Are you afraid of the title “based on a computer game”, which has provided us with so many disappointments in the past? Good, because Netflix’s new fantasy / action series, “Arkain”, which is based on the ultra-popular network game League of Legends, turns out to be a wonderful thing in its own right – and you do not even need to know the game to enjoy it
First, the most important thing about Arcane, Netflix’s new animated series that came out last week: Scouting, and hope you all will, certainly do not need to be familiar with the multiplayer online game on which it is based, League of Legends. Some of these viewers will no doubt come to it with an early acquaintance, since the game has been the most popular in the world for some time, but it is certainly not necessary to enjoy it and appreciate its obvious qualities. She’s so good.
The story takes place in the great city of Pilotover, which is divided into two – on the one hand the rich and fertile “upper city”, with its aristocratic status and the patrolling police force in the streets, and on the other the lower city, a zone named after its dubious inhabitants, .
V and Powder (Hailey Steinfeld and Ella Fornell, respectively) are two Zoon residents – sisters, street girls gathered under the benevolent wings of Vander (J.B. Blanc), a former one of the city’s crime bosses. V leads a gang of young thieves, and Powder – the youngest in the gang, and who has toiled on a variety of technological inventions that tend to spoil as soon as they are needed – is chased after them but usually does more harm than good.
At the same time, the story follows what is happening in the upper city – and specifically the experiences of Jayce (Kevin Alejandro), a young academic who finds a way to combine magic and science but finds himself struggling in the ruling council of Pilotover, which sees taboos as tragedies in the distant past. When Jayce arrives at a breakthrough in his research with his colleague Victor (Harry Lloyd), his techno-magical refinements change Filter’s face – and also the lives of V and Powder, who find themselves separated from each other, alone.
And this is just the beginning, as at some point the plot of “Arkain” jumps a few years ahead to accompany its protagonists as they face the consequences of their actions – and we have not yet begun to talk about the extensive gallery of fascinating sub-characters that the series presents. This is not a trivial matter in action-oriented animated series like this: to give a clear character and convincing motives to so many characters, often in a nuanced way. But the result is not over-compression, as is sometimes the case in works that try to push together so many heroes and characters, but inexhaustible plot richness, one that rests on the stable dramatic skeleton embodied in the relationship between V and Powder – and the more general, ever-relevant class confrontation The bottom.
And now let’s turn to the other reason that should bring you to “Arkain”, apart from its successful story and fascinating characters: the animation and the style. The person responsible for them is the French studio Fortiche, and if the name is unfamiliar to you, that’s fine because it’s not a very well-known animation studio – to this day it has specialized mainly in clips and trailers for computer games. But in light of their work here, these French guys are still going to make big and besieged, because visually “Arkain” is simply stunning.

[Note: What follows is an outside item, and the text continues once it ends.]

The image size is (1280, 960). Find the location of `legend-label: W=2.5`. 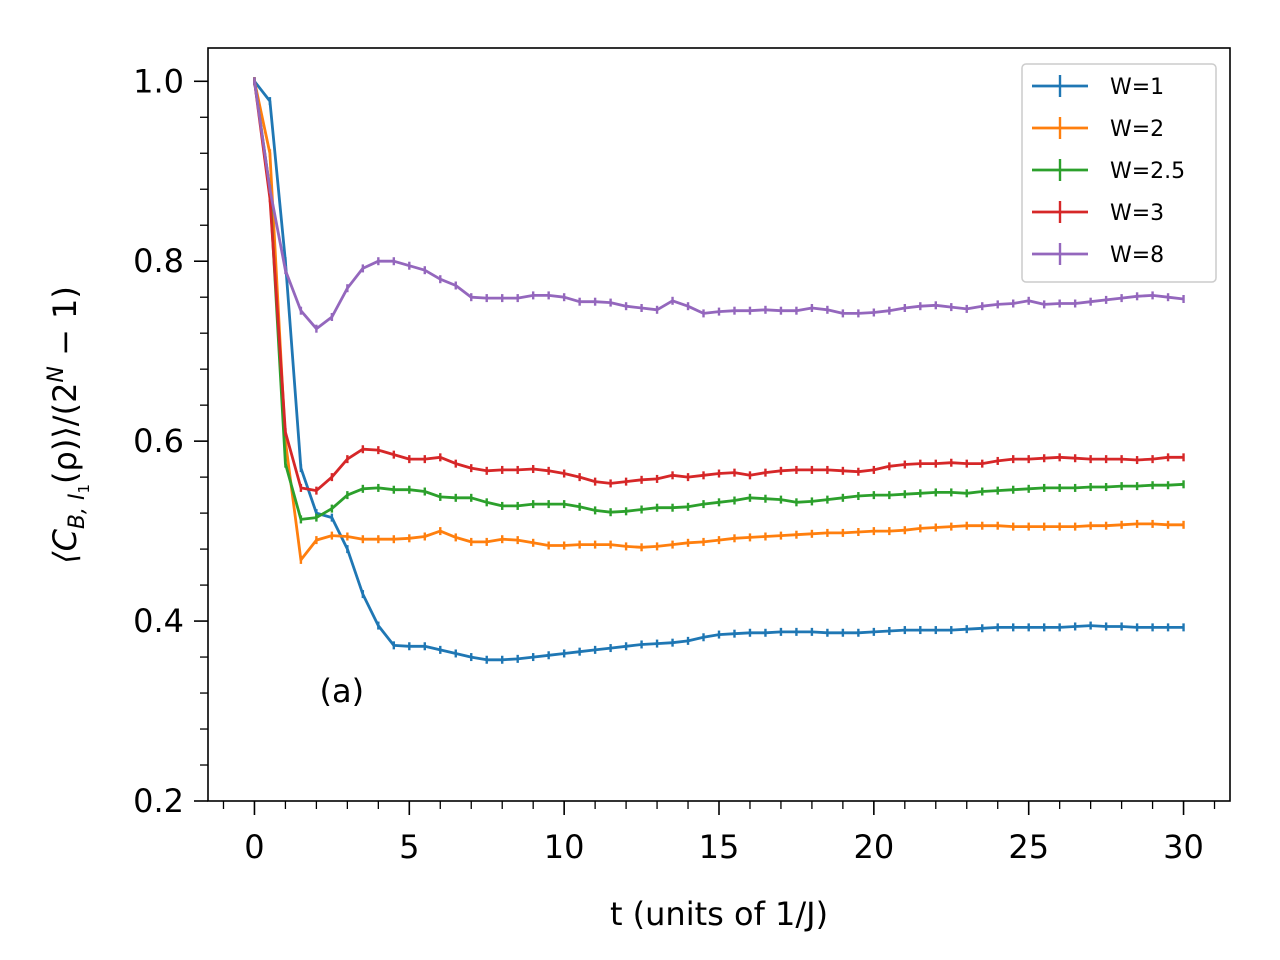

It’s not just the distinctly steampunk vibe that gives Pilotover, for its two distinct territories, a distinct identity that corresponds with previous works in the steampunk subgenre, and with famous MDA works in general (from “Blade Runner” to “Akira”); The wonderful animation that combines computer effects with classic two-dimensional animation, and these are not only the impressive action sequences, both in the level of movement and in the level of directing and editing – no, it is mainly the facial expressions, and specifically the eyes, that the talented animators bothered.
Much of the dramatic effect of “Arkain” can be attributed to these eyes, whose expression requests are often reminiscent of works of the Japanese anime genre (an effect that permeates a variety of aspects of animation in “Arkain”; have we already mentioned “Akira”?). Powder’s character, for example, undergoes a significant upheaval in the series – and often she does not have to say anything, does not have to convey her grief and the violent psychosis that blooms in her, since her eyes do the work for her. Or rather, it is the animators who do the work.
All of these – the devastating animation, the compelling characters and the successful story, full of dramatic conflicts – crystallize together into a series that completely, but completely, is going to surprise those who watch it. Traditionally, works based on computer games are not received with much sympathy – often because they have already established a fan base on one platform, and while these fans come in advance with a set of expectations, the random viewer has no idea what they want from him and why they decided to make a movie / series. “Arkain” eludes both bumps because fans of the game can not help but be impressed by the investment, art and imagination that are evident in it – and because the other viewers can not help but be impressed by the exact same reasons. What a beauty.